──────── Provided records ────────

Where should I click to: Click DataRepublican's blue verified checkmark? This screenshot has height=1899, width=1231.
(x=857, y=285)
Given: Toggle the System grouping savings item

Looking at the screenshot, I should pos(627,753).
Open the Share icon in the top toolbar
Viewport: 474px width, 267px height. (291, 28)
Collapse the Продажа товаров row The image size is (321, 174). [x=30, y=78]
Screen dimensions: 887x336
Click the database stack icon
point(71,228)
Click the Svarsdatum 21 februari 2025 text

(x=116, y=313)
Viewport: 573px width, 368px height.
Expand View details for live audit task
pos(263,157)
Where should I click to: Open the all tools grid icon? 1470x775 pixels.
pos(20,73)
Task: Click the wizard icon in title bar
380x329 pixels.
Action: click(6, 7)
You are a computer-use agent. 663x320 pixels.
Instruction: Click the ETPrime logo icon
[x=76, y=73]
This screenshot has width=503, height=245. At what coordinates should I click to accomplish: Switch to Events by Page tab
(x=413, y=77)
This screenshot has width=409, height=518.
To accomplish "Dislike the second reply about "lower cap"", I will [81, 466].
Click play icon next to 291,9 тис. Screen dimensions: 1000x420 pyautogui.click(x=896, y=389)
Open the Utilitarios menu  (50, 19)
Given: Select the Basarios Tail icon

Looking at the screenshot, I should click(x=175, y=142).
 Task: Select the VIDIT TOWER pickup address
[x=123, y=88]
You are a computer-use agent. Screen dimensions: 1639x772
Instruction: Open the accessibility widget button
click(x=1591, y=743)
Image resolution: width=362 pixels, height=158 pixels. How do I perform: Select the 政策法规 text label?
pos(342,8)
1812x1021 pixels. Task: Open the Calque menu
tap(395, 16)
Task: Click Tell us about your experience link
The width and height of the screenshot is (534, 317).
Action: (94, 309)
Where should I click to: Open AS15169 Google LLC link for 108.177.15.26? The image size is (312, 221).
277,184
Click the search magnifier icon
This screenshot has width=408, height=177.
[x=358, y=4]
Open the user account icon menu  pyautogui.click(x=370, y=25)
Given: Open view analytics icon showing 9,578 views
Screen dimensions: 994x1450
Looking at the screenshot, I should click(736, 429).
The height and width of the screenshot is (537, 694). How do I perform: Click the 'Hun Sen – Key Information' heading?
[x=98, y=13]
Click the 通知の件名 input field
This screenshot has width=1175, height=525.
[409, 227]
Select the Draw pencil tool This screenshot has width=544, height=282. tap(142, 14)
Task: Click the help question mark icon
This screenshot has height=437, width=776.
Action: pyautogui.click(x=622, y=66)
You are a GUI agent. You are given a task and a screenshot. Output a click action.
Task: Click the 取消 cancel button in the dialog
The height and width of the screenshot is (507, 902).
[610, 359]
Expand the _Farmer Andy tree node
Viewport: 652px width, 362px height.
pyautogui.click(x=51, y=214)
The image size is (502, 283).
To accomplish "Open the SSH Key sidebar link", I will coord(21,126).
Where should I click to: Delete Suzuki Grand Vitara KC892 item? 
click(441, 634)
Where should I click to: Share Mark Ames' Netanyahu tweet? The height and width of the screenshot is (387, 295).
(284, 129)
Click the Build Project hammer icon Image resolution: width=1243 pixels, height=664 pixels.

────────

Would you copy the whole listing exactly?

Where should I click to: Click DataRepublican's blue verified checkmark? This screenshot has height=1899, width=1231.
(x=857, y=285)
Given: Toggle the System grouping savings item

Looking at the screenshot, I should pos(627,753).
Open the Share icon in the top toolbar
Viewport: 474px width, 267px height. (291, 28)
Collapse the Продажа товаров row The image size is (321, 174). [x=30, y=78]
Screen dimensions: 887x336
Click the database stack icon
point(71,228)
Click the Svarsdatum 21 februari 2025 text

(x=116, y=313)
Viewport: 573px width, 368px height.
Expand View details for live audit task
pos(263,157)
Where should I click to: Open the all tools grid icon? 1470x775 pixels.
pos(20,73)
Task: Click the wizard icon in title bar
380x329 pixels.
Action: click(6, 7)
You are a computer-use agent. 663x320 pixels.
Instruction: Click the ETPrime logo icon
[x=76, y=73]
This screenshot has width=503, height=245. At what coordinates should I click to accomplish: Switch to Events by Page tab
(x=413, y=77)
This screenshot has width=409, height=518.
To accomplish "Dislike the second reply about "lower cap"", I will [81, 466].
Click play icon next to 291,9 тис. Screen dimensions: 1000x420 pyautogui.click(x=896, y=389)
Open the Utilitarios menu  (50, 19)
Given: Select the Basarios Tail icon

Looking at the screenshot, I should click(x=175, y=142).
 Task: Select the VIDIT TOWER pickup address
[x=123, y=88]
You are a computer-use agent. Screen dimensions: 1639x772
Instruction: Open the accessibility widget button
click(x=1591, y=743)
Image resolution: width=362 pixels, height=158 pixels. How do I perform: Select the 政策法规 text label?
pos(342,8)
1812x1021 pixels. Task: Open the Calque menu
tap(395, 16)
Task: Click Tell us about your experience link
The width and height of the screenshot is (534, 317).
Action: (94, 309)
Where should I click to: Open AS15169 Google LLC link for 108.177.15.26? The image size is (312, 221).
277,184
Click the search magnifier icon
This screenshot has width=408, height=177.
[x=358, y=4]
Open the user account icon menu  pyautogui.click(x=370, y=25)
Given: Open view analytics icon showing 9,578 views
Screen dimensions: 994x1450
Looking at the screenshot, I should click(736, 429).
The height and width of the screenshot is (537, 694). How do I perform: Click the 'Hun Sen – Key Information' heading?
[x=98, y=13]
Click the 通知の件名 input field
This screenshot has width=1175, height=525.
[409, 227]
Select the Draw pencil tool This screenshot has width=544, height=282. tap(142, 14)
Task: Click the help question mark icon
This screenshot has height=437, width=776.
Action: pyautogui.click(x=622, y=66)
You are a GUI agent. You are given a task and a screenshot. Output a click action.
Task: Click the 取消 cancel button in the dialog
The height and width of the screenshot is (507, 902).
[610, 359]
Expand the _Farmer Andy tree node
Viewport: 652px width, 362px height.
pyautogui.click(x=51, y=214)
The image size is (502, 283).
To accomplish "Open the SSH Key sidebar link", I will coord(21,126).
Where should I click to: Delete Suzuki Grand Vitara KC892 item? 
click(441, 634)
Where should I click to: Share Mark Ames' Netanyahu tweet? The height and width of the screenshot is (387, 295).
(284, 129)
Click the Build Project hammer icon Image resolution: width=1243 pixels, height=664 pixels.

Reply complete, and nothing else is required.